• **TASK DETAILS**
Filter the entries, keeping every line with the string "will".
*** DATASET EXCERPTS ***
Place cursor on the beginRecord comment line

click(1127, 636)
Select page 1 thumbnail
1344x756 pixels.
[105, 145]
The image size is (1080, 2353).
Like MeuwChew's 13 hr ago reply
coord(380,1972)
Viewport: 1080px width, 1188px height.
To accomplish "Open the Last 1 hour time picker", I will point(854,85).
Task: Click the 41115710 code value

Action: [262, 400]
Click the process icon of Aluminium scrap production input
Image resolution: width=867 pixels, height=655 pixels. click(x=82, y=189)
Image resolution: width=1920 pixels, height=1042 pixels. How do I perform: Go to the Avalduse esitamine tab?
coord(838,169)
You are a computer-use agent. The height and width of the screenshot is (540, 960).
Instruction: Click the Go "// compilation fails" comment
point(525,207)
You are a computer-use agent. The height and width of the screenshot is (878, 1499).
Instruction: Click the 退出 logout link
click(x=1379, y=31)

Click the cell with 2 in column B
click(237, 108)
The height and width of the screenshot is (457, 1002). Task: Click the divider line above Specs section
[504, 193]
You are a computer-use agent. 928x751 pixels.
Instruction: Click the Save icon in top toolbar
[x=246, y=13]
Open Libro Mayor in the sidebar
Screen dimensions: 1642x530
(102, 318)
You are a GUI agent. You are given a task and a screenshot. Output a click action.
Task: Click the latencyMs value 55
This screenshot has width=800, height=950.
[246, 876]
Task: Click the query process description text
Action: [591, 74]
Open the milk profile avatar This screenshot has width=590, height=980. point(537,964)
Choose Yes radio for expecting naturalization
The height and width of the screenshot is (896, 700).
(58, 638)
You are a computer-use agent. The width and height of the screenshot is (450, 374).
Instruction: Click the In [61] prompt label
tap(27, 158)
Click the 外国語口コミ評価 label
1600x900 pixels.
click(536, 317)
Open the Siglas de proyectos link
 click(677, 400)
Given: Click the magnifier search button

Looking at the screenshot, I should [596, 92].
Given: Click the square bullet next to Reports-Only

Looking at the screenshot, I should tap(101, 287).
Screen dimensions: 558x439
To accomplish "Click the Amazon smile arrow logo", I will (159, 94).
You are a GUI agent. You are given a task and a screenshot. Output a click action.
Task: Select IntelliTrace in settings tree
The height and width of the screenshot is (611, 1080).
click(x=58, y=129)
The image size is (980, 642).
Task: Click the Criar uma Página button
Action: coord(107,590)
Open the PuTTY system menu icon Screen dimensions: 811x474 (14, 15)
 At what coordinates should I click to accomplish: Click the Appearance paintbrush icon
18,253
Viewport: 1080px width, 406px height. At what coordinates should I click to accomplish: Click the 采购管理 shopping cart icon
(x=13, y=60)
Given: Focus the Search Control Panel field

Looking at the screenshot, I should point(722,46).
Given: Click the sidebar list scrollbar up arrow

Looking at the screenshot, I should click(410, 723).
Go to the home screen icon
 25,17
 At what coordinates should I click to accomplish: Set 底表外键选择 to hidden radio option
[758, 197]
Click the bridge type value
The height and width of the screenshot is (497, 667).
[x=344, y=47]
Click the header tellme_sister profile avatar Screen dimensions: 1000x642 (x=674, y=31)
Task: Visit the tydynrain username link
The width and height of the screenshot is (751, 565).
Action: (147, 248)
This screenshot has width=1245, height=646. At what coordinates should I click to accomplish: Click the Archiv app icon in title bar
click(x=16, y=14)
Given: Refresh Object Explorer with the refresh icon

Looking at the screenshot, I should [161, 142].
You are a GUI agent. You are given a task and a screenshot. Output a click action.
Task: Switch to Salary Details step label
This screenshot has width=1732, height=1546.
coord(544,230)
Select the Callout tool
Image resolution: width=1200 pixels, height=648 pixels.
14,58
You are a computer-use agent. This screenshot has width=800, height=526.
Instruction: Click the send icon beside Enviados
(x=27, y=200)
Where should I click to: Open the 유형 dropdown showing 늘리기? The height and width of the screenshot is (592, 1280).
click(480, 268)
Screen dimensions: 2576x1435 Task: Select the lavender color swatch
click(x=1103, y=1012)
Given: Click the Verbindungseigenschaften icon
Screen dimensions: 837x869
*** End of DATASET EXCERPTS ***
• **SOLUTION TO THIS TASK**
To accomplish "Open the Last 1 hour time picker", I will point(854,85).
To accomplish "Click the Amazon smile arrow logo", I will (159, 94).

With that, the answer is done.